**What is required:**
Transcribe every record exactly.

Start of Supplied material

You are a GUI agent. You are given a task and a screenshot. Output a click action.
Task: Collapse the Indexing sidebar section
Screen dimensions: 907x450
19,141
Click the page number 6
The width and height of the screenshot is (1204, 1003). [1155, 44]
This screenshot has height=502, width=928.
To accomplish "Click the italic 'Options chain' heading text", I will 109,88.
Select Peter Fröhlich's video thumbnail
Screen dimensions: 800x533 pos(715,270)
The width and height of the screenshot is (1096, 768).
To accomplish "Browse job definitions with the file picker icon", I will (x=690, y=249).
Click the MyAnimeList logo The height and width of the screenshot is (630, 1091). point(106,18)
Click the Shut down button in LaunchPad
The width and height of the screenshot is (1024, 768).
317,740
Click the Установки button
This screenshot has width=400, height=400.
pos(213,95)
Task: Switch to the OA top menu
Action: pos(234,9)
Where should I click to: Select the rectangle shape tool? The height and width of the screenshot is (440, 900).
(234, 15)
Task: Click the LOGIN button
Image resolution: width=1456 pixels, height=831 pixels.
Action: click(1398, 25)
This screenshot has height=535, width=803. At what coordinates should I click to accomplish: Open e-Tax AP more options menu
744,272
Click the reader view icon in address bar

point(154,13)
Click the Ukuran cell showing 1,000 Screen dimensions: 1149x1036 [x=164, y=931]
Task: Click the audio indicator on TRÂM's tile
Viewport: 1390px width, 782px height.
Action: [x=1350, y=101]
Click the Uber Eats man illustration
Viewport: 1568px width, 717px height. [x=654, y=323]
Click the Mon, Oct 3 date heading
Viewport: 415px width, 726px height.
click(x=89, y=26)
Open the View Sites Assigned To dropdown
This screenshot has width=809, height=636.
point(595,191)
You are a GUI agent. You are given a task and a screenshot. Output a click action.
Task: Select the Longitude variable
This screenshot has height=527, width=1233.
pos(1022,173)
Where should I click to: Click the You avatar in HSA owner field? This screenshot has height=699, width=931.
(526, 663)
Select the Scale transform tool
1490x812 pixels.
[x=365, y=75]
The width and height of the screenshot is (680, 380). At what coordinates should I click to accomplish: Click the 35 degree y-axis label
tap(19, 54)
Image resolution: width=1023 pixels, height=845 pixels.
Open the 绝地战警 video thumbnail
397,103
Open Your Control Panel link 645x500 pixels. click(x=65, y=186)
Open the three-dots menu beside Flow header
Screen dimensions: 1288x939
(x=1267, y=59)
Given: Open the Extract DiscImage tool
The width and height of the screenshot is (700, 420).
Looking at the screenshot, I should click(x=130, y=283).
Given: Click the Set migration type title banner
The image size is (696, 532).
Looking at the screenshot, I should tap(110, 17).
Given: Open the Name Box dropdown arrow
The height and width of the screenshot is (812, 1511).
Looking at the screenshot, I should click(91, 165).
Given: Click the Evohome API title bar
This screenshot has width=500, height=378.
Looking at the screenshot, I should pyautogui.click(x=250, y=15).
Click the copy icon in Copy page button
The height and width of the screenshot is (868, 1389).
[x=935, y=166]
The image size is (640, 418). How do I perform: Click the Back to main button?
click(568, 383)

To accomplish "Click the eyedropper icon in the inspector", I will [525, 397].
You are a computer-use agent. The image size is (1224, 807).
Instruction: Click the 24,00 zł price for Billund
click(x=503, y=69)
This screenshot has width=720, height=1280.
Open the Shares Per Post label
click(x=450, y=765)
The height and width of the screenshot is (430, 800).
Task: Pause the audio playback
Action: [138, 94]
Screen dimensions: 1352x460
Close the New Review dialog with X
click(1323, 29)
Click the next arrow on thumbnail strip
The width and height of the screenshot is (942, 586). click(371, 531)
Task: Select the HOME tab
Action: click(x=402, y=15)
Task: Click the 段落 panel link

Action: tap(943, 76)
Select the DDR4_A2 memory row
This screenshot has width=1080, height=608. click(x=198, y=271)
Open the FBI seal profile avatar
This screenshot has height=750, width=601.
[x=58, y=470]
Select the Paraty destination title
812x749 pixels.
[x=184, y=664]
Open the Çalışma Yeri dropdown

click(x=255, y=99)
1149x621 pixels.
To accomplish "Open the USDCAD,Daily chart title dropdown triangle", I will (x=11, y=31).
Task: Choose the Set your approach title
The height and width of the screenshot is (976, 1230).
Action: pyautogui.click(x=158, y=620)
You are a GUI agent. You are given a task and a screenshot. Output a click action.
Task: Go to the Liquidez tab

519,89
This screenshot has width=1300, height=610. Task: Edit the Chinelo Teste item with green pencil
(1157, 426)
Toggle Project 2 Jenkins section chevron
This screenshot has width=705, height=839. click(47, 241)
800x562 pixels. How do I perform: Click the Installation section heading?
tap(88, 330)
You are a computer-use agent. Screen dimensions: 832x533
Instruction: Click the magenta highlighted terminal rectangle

End of Supplied material

**Written response:**
You are a GUI agent. You are given a task and a screenshot. Output a click action.
Task: Collapse the Indexing sidebar section
Screen dimensions: 907x450
19,141
Click the page number 6
The width and height of the screenshot is (1204, 1003). [1155, 44]
This screenshot has height=502, width=928.
To accomplish "Click the italic 'Options chain' heading text", I will 109,88.
Select Peter Fröhlich's video thumbnail
Screen dimensions: 800x533 pos(715,270)
The width and height of the screenshot is (1096, 768).
To accomplish "Browse job definitions with the file picker icon", I will (x=690, y=249).
Click the MyAnimeList logo The height and width of the screenshot is (630, 1091). point(106,18)
Click the Shut down button in LaunchPad
The width and height of the screenshot is (1024, 768).
317,740
Click the Установки button
This screenshot has width=400, height=400.
pos(213,95)
Task: Switch to the OA top menu
Action: pos(234,9)
Where should I click to: Select the rectangle shape tool? The height and width of the screenshot is (440, 900).
(234, 15)
Task: Click the LOGIN button
Image resolution: width=1456 pixels, height=831 pixels.
Action: click(1398, 25)
This screenshot has height=535, width=803. At what coordinates should I click to accomplish: Open e-Tax AP more options menu
744,272
Click the reader view icon in address bar

point(154,13)
Click the Ukuran cell showing 1,000 Screen dimensions: 1149x1036 [x=164, y=931]
Task: Click the audio indicator on TRÂM's tile
Viewport: 1390px width, 782px height.
Action: [x=1350, y=101]
Click the Uber Eats man illustration
Viewport: 1568px width, 717px height. [x=654, y=323]
Click the Mon, Oct 3 date heading
Viewport: 415px width, 726px height.
click(x=89, y=26)
Open the View Sites Assigned To dropdown
This screenshot has width=809, height=636.
point(595,191)
You are a GUI agent. You are given a task and a screenshot. Output a click action.
Task: Select the Longitude variable
This screenshot has height=527, width=1233.
pos(1022,173)
Where should I click to: Click the You avatar in HSA owner field? This screenshot has height=699, width=931.
(526, 663)
Select the Scale transform tool
1490x812 pixels.
[x=365, y=75]
The width and height of the screenshot is (680, 380). At what coordinates should I click to accomplish: Click the 35 degree y-axis label
tap(19, 54)
Image resolution: width=1023 pixels, height=845 pixels.
Open the 绝地战警 video thumbnail
397,103
Open Your Control Panel link 645x500 pixels. click(x=65, y=186)
Open the three-dots menu beside Flow header
Screen dimensions: 1288x939
(x=1267, y=59)
Given: Open the Extract DiscImage tool
The width and height of the screenshot is (700, 420).
Looking at the screenshot, I should click(x=130, y=283).
Given: Click the Set migration type title banner
The image size is (696, 532).
Looking at the screenshot, I should tap(110, 17).
Given: Open the Name Box dropdown arrow
The height and width of the screenshot is (812, 1511).
Looking at the screenshot, I should click(91, 165).
Given: Click the Evohome API title bar
This screenshot has width=500, height=378.
Looking at the screenshot, I should pyautogui.click(x=250, y=15).
Click the copy icon in Copy page button
The height and width of the screenshot is (868, 1389).
[x=935, y=166]
The image size is (640, 418). How do I perform: Click the Back to main button?
click(568, 383)

To accomplish "Click the eyedropper icon in the inspector", I will [525, 397].
You are a computer-use agent. The image size is (1224, 807).
Instruction: Click the 24,00 zł price for Billund
click(x=503, y=69)
This screenshot has width=720, height=1280.
Open the Shares Per Post label
click(x=450, y=765)
The height and width of the screenshot is (430, 800).
Task: Pause the audio playback
Action: [138, 94]
Screen dimensions: 1352x460
Close the New Review dialog with X
click(1323, 29)
Click the next arrow on thumbnail strip
The width and height of the screenshot is (942, 586). click(371, 531)
Task: Select the HOME tab
Action: click(x=402, y=15)
Task: Click the 段落 panel link

Action: tap(943, 76)
Select the DDR4_A2 memory row
This screenshot has width=1080, height=608. click(x=198, y=271)
Open the FBI seal profile avatar
This screenshot has height=750, width=601.
[x=58, y=470]
Select the Paraty destination title
812x749 pixels.
[x=184, y=664]
Open the Çalışma Yeri dropdown

click(x=255, y=99)
1149x621 pixels.
To accomplish "Open the USDCAD,Daily chart title dropdown triangle", I will (x=11, y=31).
Task: Choose the Set your approach title
The height and width of the screenshot is (976, 1230).
Action: pyautogui.click(x=158, y=620)
You are a GUI agent. You are given a task and a screenshot. Output a click action.
Task: Go to the Liquidez tab

519,89
This screenshot has width=1300, height=610. Task: Edit the Chinelo Teste item with green pencil
(1157, 426)
Toggle Project 2 Jenkins section chevron
This screenshot has width=705, height=839. click(47, 241)
800x562 pixels. How do I perform: Click the Installation section heading?
tap(88, 330)
You are a computer-use agent. Screen dimensions: 832x533
Instruction: Click the magenta highlighted terminal rectangle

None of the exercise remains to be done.